So the historical reality that this teacher of history seemed to ignore is that non-religious movements have killed more people in the Twentieth-Century than religion has in the previous nineteen (or for that matter, all of mankind's history).
I also pointed out to Felicia during our conversation that the non-religious view of origins has no moral law to point to any of the above acts as morally wrong or un-ethical. They are merely currently taboo. For someone to say the Nazis were morally wrong they have to borrow from the theistic worldview that posits a universal moral code. If there is no Divine moral law, then as Fyodor Dostoyevsky’s maxim makes the point, "If there is no God, all things are permissible." Without an absolute ethical norm, morality is reduced to mere preference and the world is a jungle where might makes right.

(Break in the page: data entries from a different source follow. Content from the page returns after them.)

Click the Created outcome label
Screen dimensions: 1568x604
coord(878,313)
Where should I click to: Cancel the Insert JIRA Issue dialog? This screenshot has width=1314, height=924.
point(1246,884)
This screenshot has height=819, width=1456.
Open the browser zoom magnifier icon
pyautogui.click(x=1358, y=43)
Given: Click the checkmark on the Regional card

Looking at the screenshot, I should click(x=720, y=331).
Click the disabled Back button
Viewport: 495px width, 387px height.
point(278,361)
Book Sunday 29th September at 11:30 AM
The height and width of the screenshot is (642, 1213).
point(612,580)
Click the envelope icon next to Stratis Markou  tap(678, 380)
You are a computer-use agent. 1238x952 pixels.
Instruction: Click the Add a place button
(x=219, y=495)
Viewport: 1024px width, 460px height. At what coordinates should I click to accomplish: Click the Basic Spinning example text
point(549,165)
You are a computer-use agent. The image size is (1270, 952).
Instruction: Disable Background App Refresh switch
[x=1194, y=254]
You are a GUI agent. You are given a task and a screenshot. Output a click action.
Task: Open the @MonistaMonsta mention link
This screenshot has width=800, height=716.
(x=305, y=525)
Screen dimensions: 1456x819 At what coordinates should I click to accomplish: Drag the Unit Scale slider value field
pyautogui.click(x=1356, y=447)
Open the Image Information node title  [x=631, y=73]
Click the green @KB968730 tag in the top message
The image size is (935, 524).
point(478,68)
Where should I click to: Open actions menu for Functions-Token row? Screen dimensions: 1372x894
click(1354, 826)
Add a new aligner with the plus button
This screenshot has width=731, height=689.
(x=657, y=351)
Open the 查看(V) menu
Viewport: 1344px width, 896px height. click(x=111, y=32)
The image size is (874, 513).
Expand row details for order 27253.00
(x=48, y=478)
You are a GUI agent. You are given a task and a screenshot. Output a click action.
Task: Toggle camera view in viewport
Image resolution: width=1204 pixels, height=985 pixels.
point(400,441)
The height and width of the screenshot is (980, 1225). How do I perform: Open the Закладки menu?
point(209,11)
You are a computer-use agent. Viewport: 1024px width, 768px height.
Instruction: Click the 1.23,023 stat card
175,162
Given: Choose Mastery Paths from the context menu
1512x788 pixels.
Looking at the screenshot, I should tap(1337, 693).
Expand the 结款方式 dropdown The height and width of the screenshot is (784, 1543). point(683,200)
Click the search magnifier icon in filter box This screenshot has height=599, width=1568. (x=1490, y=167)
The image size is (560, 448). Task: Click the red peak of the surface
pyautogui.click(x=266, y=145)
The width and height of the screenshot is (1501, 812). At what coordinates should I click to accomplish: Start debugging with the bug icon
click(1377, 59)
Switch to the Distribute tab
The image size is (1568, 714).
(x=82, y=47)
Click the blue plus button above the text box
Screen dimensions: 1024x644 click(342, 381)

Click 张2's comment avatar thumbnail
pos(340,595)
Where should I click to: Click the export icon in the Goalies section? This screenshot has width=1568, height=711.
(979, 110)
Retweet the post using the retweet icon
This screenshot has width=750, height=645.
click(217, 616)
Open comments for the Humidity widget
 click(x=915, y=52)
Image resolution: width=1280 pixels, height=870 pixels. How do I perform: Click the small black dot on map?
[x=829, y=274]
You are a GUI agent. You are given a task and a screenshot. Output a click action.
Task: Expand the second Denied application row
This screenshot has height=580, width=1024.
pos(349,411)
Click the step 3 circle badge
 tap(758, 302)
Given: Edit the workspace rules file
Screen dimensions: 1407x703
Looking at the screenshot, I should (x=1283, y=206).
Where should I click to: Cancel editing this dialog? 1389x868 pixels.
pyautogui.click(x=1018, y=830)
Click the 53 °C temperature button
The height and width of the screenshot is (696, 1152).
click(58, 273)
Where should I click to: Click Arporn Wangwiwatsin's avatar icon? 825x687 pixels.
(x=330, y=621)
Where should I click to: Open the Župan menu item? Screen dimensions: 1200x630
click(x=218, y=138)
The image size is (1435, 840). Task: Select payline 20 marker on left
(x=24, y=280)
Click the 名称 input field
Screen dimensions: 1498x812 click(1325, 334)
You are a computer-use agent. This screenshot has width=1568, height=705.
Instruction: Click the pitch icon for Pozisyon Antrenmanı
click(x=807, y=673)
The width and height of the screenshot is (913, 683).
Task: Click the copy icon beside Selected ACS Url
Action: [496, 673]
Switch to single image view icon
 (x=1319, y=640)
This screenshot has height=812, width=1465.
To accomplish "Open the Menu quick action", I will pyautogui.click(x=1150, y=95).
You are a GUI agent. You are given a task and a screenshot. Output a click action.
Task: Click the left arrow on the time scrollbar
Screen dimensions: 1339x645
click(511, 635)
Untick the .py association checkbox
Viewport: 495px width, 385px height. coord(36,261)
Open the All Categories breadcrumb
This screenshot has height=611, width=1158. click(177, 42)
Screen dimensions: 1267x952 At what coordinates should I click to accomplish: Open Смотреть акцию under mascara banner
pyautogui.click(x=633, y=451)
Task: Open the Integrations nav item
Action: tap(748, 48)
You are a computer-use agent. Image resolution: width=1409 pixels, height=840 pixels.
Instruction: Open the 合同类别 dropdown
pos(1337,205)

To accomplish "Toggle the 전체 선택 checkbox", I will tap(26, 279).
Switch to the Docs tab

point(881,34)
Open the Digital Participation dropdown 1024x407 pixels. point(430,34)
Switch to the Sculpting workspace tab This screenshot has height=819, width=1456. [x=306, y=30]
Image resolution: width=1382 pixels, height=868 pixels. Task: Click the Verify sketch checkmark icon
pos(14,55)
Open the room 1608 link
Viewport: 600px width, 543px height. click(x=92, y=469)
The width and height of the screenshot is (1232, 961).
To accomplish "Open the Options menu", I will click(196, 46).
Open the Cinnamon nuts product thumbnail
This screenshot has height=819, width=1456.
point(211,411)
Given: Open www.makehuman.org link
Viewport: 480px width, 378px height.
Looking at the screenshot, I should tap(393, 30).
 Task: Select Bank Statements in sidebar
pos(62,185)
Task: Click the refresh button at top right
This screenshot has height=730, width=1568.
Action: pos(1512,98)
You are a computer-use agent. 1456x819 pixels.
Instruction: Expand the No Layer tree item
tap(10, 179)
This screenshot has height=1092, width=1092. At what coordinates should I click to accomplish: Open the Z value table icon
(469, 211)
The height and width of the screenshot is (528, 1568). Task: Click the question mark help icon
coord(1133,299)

This portion out of a larger debate I was in touches on my second point... but before moving on, I want to reiterate the first point: if one were to use evil or wrongs done towards innocent persons as a criterion of an ideologies validity, no faith or unfaith stands this test. It is more a commentary on human nature. The question is which worldview explains best human nature and has the best answer to resolve it. In fact, another criterion is well used for the validity of faith; here I will post a blog I did quite some time ago entitled “Religion's Positive Influence: Faith-Based Society Healthier, Lives Longer:”

Social Scientists Agree:

Religious Belief Reduces Crime Summary of the First Panel Discussion Panelists for this important discussion included social scientists Dr. John DiIulio, professor of politics and urban affairs at Princeton University; David Larson, M.D., President of the National Institute for Healthcare Research; Dr. Byron Johnson, Director of the Center for Crime and Justice Policy at Vanderbilt University; and Gary Walker, President of Public/Private Ventures. The panel focused on new research, confirming the positive effects that religiosity has on turning around the lives of youth at risk.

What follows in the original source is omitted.